Итак, жизнь уступает место бытию, а бытие видится уже не глазами, а «очами души», выражаясь вместе с Гамлетом, – и подобно тому как талантливый критик в нескольких фразах призван объяснить произведение искусства, то есть показать его сюжетно-образное единство, а то и попросту намекнуть на него, и больше ничего! так наилучшие мыслители, касавшиеся истории и исторических деятелей, хотели они того или не хотели – чрезвычайно любопытный момент! – прочерчивали всего лишь основную линию исторического повествования, показывали глубокие и вызревшие из прошлого исторические преобразования, намечали исторические тенденции будущего, а также обрисовывали тех или иных исторических лиц с точки зрения их места в историческом сюжете, – и больше ничего! если же еще не называлось имя главного действующего лица, а описывалась лишь его основная образная функция, напоминающая текучую и на себя замкнутую, наподобие чакр, цепь энергетических узлов, в которых преобладающие черты характера героя намертво сплавлены с некоторыми характерными тенденциями эпохи и общества, в которых жил и действовал данный герой, то это прямо можно соотнести с наброском классического образа.
Таков именно блестящий лаконичный этюд Фридриха Ницше о судьбе Сократа из «Человеческого, слишком человеческого». Вот он. —
«ДО ЧЕГО МОЖЕТ ДОВЕСТИ ЧЕСТНОСТЬ. Некто имел дурную привычку при случае вполне откровенно высказываться о мотивах своего поведения, которые были не лучше и не хуже, чем мотивы всех остальных.

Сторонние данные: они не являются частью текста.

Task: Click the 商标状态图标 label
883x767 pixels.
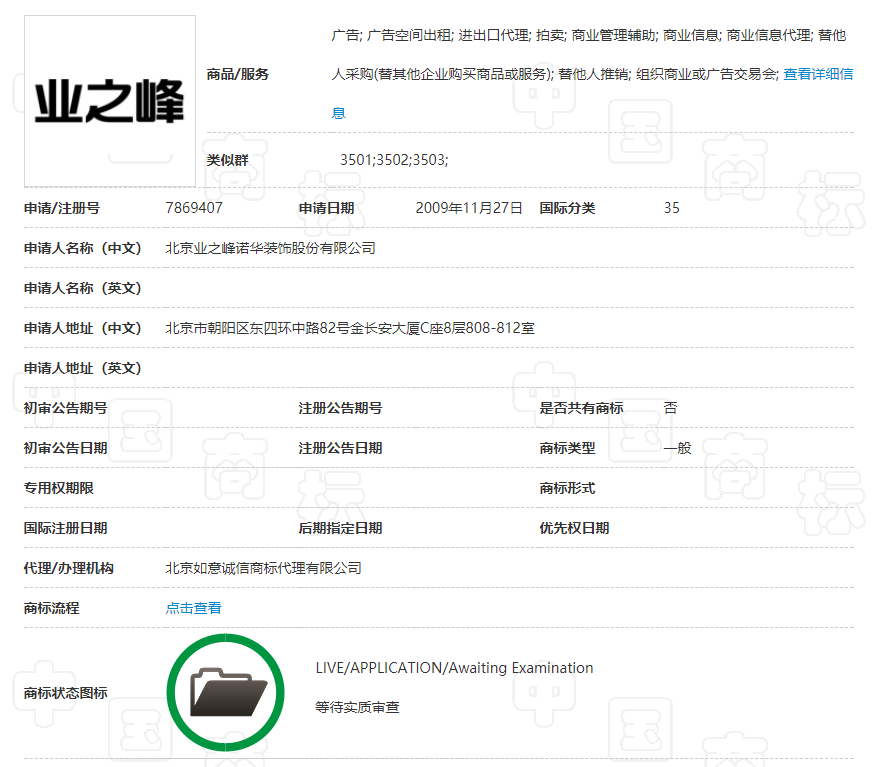Action: (x=65, y=693)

Сначала он шокировал, затем возбудил подозрение, постепенно был объявлен вне закона и лишен общественного уважения, пока наконец правосудие не обратило внимание на такое отверженное существо при обстоятельствах, которые оно в других случаях игнорировало или на которые закрывало глаза. Нехватка молчания в отношении всеобщей тайны и безответственное влечение видеть то, чего никто не хочет видеть – себя самого, – привели его к тюрьме и преждевременной смерти».
И если кто-то не согласен с этой поистине чистой «профильной» трактовкой судьбы Сократа, склонен углубить ее, расширить или вовсе переиначить, то это, разумеется, его святое право, но в конечном счете от него тоже будут ждать итоговую оценку, а это значит: сравнения вот с этой крошечной, но невероятно емкой и веской оценкой Ницше ему не избежать.

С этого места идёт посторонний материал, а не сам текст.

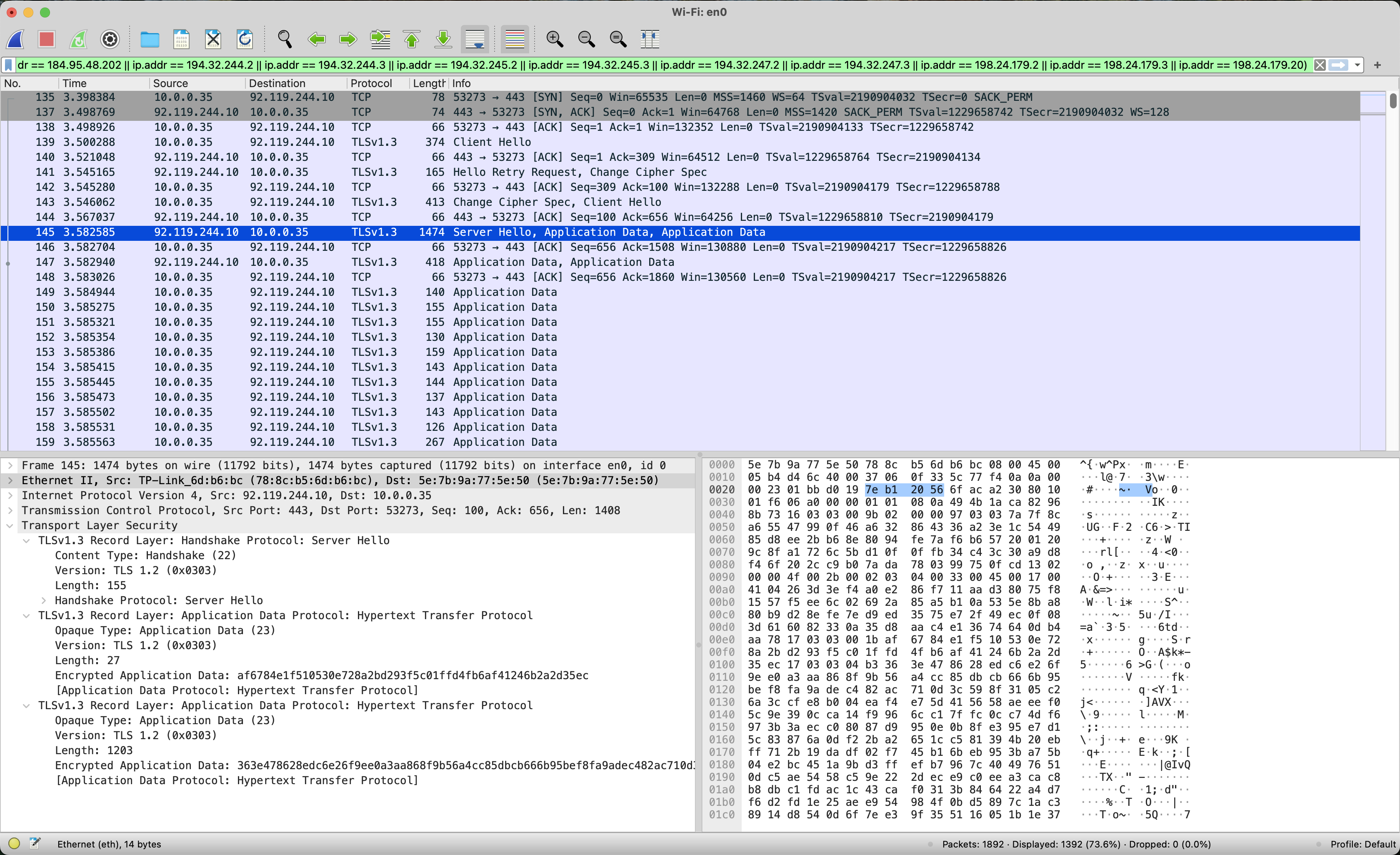
Task: Click the filter bookmark icon
Action: [x=8, y=65]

То есть получается, что искусство, сам принцип и дух его, уже скрыты в историческом ходе вещей, как душа в теле, и я совершенно убежден, что любой кусок истории можно обработать и подать так, как Стефан Цвейг обработал и подал нам свою великолепную Марию Стюарт, эту романтизированную биографию, абсолютно ничем не уступающую Шекспиру: пусть, правда, не с тем драматизмом, пусть не с теми отдельными красотами, пусть не с тем изумительным нарастанием напряжения, которое временами и как бы для вида замирая, предполагает в конце концов одну-единственную трагическую развязку, и пусть не с тем обильным числом приблизительно равных другу по художественным достоинствам действующих лиц, – конечно, все это прежде всего характеризует шотландскую и кровно с ней связанную английскую историю, обе они, вместе взятые, быть может, настолько же превосходят все прочие европейские истории, насколько сами уступают истории древних римлян и что интересно: такое ощущение, что из любого куска британской истории можно сделать хороший фильм, а та же «Мария Стюарт» – разве уже не готовый сценарий к еще неснятому шедевру, который ждет своего режиссера, как реальная история шотландского народного героя Уоллеса ждала и дождалась мастерской экранизации в лице Мела Гибсона?